لطفا منتظر باشید ...
Campus Module in Medium-Sized Networks
The Campus module of the medium-sized network design provides end-user workstations, corporate intranet servers, management servers, and the associated Layer 2 and Layer 3 functionality that is required by the network.Chapter 13. The new features that appear in the medium-sized network Campus module are a Layer 3 switch and a NIDS sensor.
Figure 15-4. Medium-Sized Network Campus Module
Mitigating Threats in the Campus Module
Expected threats against the Campus module and the mitigation actions to counter them are described in Table 15-7.
| Threat | Threat Mitigation |
|---|---|
| Application layer attacks | Mitigated by keeping operating systems, devices, and applications up to date with the latest security fixes and protected by host-based IPSs |
| IP spoofing | Mitigated by using RFC 2827 filtering to prevent source-address spoofing |
| Packet sniffers | Mitigated by using a switched infrastructure to limit the effectiveness of sniffing |
| Password attacks | Mitigated by using an ACS to enforce strong two-factor authentication for key applications |
| Port redirection | Mitigated by using host-based IPSs to prevent port redirection agents from being installed |
| Trust exploitation | Mitigated by using private VLANs to prevent hosts on the same subnet from communicating unless necessary |
| Unauthorized access | Mitigated by using host-based IPS and application access control |
| Virus and Trojan-horse applications | Mitigated by using host-based virus scanning |
Figure 15-5. Medium-Sized Network Campus Module Threat-Mitigation Roles
Design Guidelines
The medium-sized network Campus module consists of several key devices that provide the necessary Layer 2 and Layer 3 connectivity and other functional requirements of the corporate campus network. The functionality and connectivity are provided by the following devices:
- Core switch
- Access switches
- IDSs
Core Switch
The main purpose of the campus core switch is to provide the following services:
- Routing and switching for management and production data
- Distribution layer services for the building access switches
- Corporate and management server connectivity
- Traffic filtering
The Campus module uses a Layer 3 core switch in preference to a Layer 2 core switch for four reasons:
- The use of multiple VLANs has been implemented in the design, allowing the corporate servers, management servers, user connectivity functions, WAN module, and Corporate Internet module to all reside on individual VLANs.
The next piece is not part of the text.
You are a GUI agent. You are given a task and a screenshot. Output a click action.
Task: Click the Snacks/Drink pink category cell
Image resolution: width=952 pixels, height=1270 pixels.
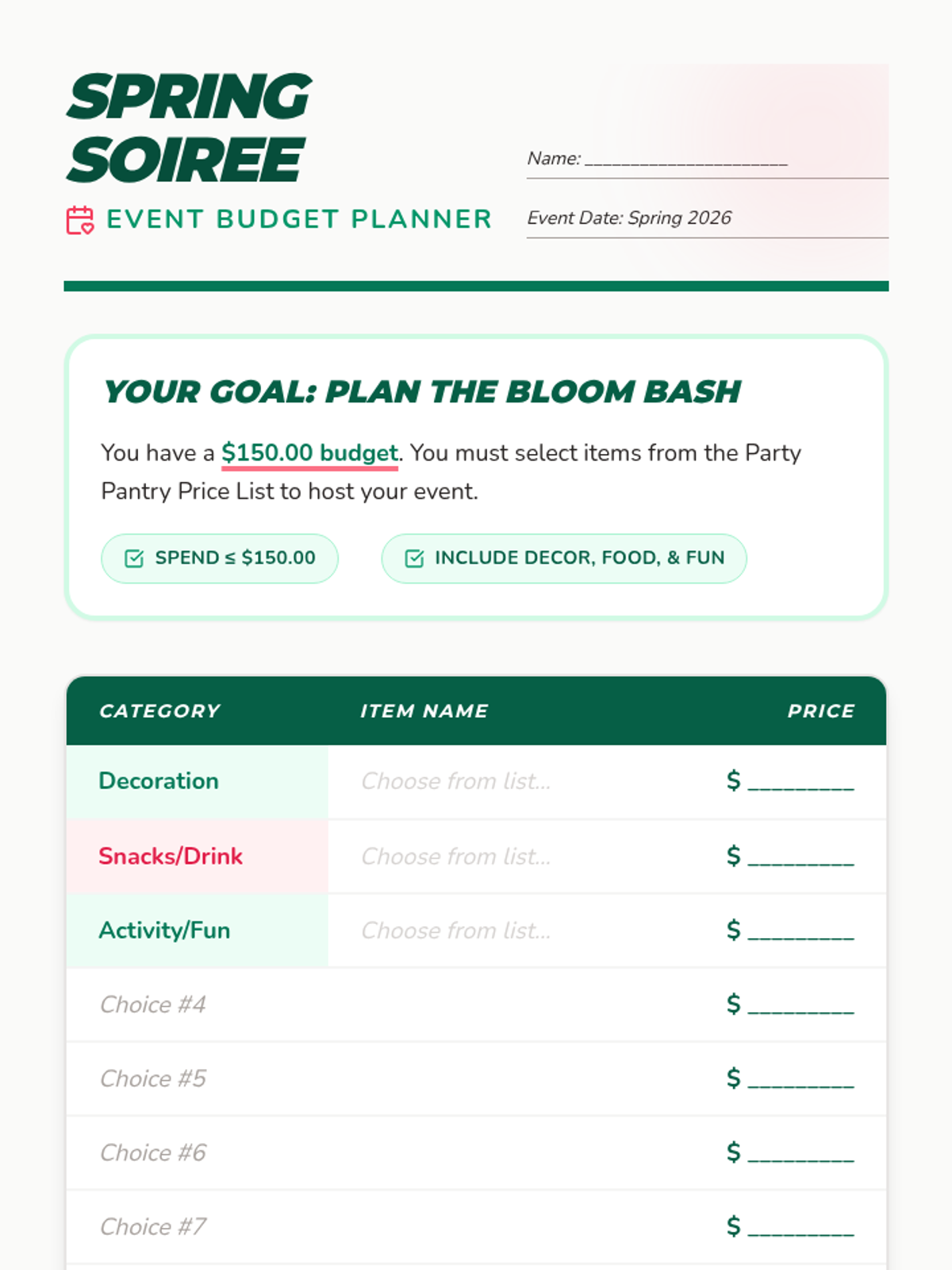[198, 856]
- By using separate VLANs with access control, inter-VLAN traffic filtering can be introduced, which can mitigate the chance of users on one VLAN accessing confidential information on another VLAN of the network. For example, a network that contains administration, engineering, finance, and sales departments might segment off the finance server to a specific VLAN and filter access to it, ensuring that only finance staff have access. For performance reasons, it is important that this access control be implemented on a hardware platform that can deliver filtered traffic at near-wire rates. This setup generally dictates the use of Layer 3 switching, as opposed to more traditional dedicated routing devices.
- To mitigate against trust-exploitation attacks and address spoofing, private VLANs and RFC 2827 filtering should be used on the corporate user and corporate server VLANs.
- Extensive filtering should be used on the management VLAN to control the flow of management traffic between both local devices and devices located at remote sites. Both Layer 3 and Layer 4 access control should be implemented to restrict traffic flow between managed hosts and the management servers. This filtering should only permit the specific management protocols and services that are required between the managed device and management server.
Access Switches
The role of the access or building switches within the Campus module is to provide Layer 2 connectivity to corporate users.Because users generally do not require direct host-to-host communication, private VLANs are implemented on the access switches to mitigate against trust-exploitation attacks. To mitigate against virus attacks, host-based virus scanning is implemented on user workstations.
Intrusion Detection in the Campus Module
The medium-sized network Campus module supports both host-based IPS and NIDS. A host-based IPS is used on each of the corporate intranet and management servers, and a single NIDS appliance is connected to the core switch. The switch port that connects the NIDS appliance is configured as a monitoring port, which can be used to mirror all VLAN traffic that requires monitoring within the switch. Generally, though, few attacks should be detected by this NIDS appliance because it is looking for potential attacks originating from within the Campus module itself.
Design Alternatives
The Campus module discussed in the previous section can have the following alternative designs:
- If the medium-sized network is small enough, the access or building switches can be removed. The removed Layer 2 functionality is then provided by connecting the devices directly to the core switch. Any private VLAN configuration that is lost with the removal of the access switches is offered by the core switch and still mitigates against trust-exploitation attacks.
- The external NIDS appliance can be replaced by an integrated IDS module that fits into the core switch. This configuration option offers increased performance benefits because the IDS appliance sits directly on the backplane of the switch.
If performance is not an issue, it is possible to replace the Layer 3 switch with a Layer 2 switch and provide inter-VLAN routing by use of an external router.